Other less invasive techniques described in the literature include partial pancreatectomy and tumor enucleation. However, these approaches are less commonly used in clinical practice due to limited evidence and lower rates of complete tumor resection4,7,25. Enucleation has been studied in cystic or neuroendocrine lesions with favorable outcomes in some studies and has demonstrated satisfactory postoperative results, with pancreatic fistula representing the primary potential complication7. Nevertheless, other reports advise caution due to the potential risk of tumor dissemination and fistula formation, highlighting the need for further studies to establish its safety and efficacy5. Additionally, laparoscopic approaches have been explored; however, consensus has not been reached due to the limited number of reported cases and concerns regarding potential tumor dissemination5.
Surgical management has demonstrated favorable clinical outcomes and is associated with a good prognosis. The literature reports 5-year survival rates exceeding 90%26,27. Although the incidence of recurrence is low, recurrence has been documented several years after treatment, particularly in patients presenting risk factors such as vascular or lymphatic invasion, synchronous metastasis, lymphatic involvement, tumors larger than 5 cm, positive surgical margins, and male sex11,21,28-30.

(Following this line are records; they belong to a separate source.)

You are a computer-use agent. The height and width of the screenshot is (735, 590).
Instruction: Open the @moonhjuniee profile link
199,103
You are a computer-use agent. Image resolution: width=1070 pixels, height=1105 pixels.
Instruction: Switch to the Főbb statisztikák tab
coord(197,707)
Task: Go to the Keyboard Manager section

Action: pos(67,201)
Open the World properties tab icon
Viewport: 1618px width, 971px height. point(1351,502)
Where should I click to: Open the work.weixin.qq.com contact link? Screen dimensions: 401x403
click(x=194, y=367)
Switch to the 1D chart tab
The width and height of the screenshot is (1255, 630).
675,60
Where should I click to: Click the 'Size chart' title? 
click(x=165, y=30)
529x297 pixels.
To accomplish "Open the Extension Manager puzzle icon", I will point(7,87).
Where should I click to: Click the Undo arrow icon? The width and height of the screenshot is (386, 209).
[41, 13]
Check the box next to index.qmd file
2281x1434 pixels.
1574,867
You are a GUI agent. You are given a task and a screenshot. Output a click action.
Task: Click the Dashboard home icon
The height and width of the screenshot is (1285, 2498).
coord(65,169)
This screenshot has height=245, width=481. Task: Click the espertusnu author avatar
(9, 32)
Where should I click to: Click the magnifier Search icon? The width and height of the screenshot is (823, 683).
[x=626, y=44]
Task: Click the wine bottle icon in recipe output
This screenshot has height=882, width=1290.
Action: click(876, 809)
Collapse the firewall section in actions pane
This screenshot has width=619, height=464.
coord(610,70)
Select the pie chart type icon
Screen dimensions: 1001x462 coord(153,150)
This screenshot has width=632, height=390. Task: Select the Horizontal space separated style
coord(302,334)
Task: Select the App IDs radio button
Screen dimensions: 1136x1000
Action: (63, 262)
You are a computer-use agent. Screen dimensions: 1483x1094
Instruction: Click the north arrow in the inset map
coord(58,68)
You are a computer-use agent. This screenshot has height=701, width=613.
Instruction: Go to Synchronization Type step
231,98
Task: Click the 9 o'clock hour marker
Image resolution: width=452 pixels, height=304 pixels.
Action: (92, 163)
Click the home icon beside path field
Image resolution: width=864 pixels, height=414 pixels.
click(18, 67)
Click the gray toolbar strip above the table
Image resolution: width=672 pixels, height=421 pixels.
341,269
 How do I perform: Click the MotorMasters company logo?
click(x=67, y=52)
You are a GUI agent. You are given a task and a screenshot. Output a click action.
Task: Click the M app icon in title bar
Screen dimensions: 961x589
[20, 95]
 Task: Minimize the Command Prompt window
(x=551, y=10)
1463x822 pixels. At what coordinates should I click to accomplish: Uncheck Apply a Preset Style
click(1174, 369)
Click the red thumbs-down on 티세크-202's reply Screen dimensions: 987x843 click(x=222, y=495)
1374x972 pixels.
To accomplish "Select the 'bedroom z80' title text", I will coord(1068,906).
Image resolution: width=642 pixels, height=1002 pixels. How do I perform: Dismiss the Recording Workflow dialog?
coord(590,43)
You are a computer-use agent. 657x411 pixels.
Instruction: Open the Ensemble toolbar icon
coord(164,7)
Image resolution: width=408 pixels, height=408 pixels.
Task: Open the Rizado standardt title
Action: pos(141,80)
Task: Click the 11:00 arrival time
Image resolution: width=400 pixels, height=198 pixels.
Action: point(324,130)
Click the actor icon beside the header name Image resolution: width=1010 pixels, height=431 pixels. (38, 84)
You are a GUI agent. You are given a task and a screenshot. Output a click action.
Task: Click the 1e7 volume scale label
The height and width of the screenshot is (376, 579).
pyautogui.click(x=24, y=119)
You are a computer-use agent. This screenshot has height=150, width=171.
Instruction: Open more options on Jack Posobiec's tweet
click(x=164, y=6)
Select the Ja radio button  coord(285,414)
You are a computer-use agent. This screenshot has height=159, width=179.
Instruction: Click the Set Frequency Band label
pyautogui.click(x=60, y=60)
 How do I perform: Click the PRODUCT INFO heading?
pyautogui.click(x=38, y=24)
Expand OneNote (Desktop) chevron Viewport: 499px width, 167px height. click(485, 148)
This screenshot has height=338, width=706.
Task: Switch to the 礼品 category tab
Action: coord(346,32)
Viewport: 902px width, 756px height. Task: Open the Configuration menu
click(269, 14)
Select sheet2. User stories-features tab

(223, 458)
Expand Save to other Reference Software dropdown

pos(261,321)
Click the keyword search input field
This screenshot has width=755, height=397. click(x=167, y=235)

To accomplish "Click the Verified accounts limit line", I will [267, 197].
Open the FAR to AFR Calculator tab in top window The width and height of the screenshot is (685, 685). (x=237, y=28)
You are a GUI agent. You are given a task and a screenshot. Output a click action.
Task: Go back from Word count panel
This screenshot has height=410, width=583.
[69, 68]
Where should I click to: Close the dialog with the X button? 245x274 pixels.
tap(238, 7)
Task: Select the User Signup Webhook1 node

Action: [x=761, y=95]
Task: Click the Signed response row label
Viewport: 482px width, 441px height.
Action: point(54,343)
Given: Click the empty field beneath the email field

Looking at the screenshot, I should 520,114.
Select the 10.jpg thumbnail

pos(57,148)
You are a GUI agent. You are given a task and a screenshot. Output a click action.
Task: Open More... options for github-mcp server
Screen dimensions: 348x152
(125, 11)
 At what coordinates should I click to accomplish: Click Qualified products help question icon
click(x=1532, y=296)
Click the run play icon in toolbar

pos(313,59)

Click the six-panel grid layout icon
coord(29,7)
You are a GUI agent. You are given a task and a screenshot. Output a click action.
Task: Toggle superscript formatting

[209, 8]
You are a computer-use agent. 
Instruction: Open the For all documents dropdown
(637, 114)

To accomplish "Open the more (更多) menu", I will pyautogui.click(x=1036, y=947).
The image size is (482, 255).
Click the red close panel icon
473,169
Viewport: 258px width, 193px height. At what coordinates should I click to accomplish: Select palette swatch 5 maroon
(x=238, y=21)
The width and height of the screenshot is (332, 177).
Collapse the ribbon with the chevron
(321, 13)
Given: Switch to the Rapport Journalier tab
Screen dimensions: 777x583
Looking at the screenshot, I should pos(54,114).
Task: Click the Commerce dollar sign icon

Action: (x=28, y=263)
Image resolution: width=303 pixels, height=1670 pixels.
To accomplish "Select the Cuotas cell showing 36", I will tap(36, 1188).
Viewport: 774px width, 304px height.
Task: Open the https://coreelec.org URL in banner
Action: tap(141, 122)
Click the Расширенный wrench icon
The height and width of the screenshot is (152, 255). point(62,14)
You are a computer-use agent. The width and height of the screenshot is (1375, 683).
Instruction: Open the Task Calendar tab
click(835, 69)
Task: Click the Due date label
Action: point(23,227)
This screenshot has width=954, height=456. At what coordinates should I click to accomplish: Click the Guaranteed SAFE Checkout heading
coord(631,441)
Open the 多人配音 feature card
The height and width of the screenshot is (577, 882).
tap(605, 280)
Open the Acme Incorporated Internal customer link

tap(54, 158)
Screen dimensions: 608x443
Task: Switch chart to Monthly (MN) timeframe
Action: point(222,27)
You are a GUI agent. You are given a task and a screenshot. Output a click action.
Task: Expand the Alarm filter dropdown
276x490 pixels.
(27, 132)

Although predictors of malignancy remain controversial in the current literature, several authors have identified elevated Ki-67 index, positive surgical margins, presence of an irregular capsule, exophytic growth pattern, and large tumor size as statistically significant factors associated with increased malignant potential29,31.
Adjuvant chemotherapy and radiotherapy are not currently standardized and evidence supporting their use remains limited. Nevertheless, these therapies are included in certain treatment protocols, particularly in cases with metastatic disease or when tumors become unresectable due to size or anatomical location1-3,5,7,8. Routine lymphadenectomy is not considered necessary, as lymph node metastasis is uncommon in Frantz tumor5.
Conclusion
The relevance of the present case lies in the low incidence of this tumor type, which predominantly affects young female patients and demonstrates less aggressive biological behavior compared with other pancreatic lesions. Prognosis is favorable when surgical resection is performed according to oncologic standards (R0), achieving high survival rates (>90%) without the need for adjuvant therapy. Therefore, clinical suspicion in the aforementioned population without significant prior medical history is essential in order to achieve early diagnosis and timely treatment, thereby improving prognosis and reducing mortality.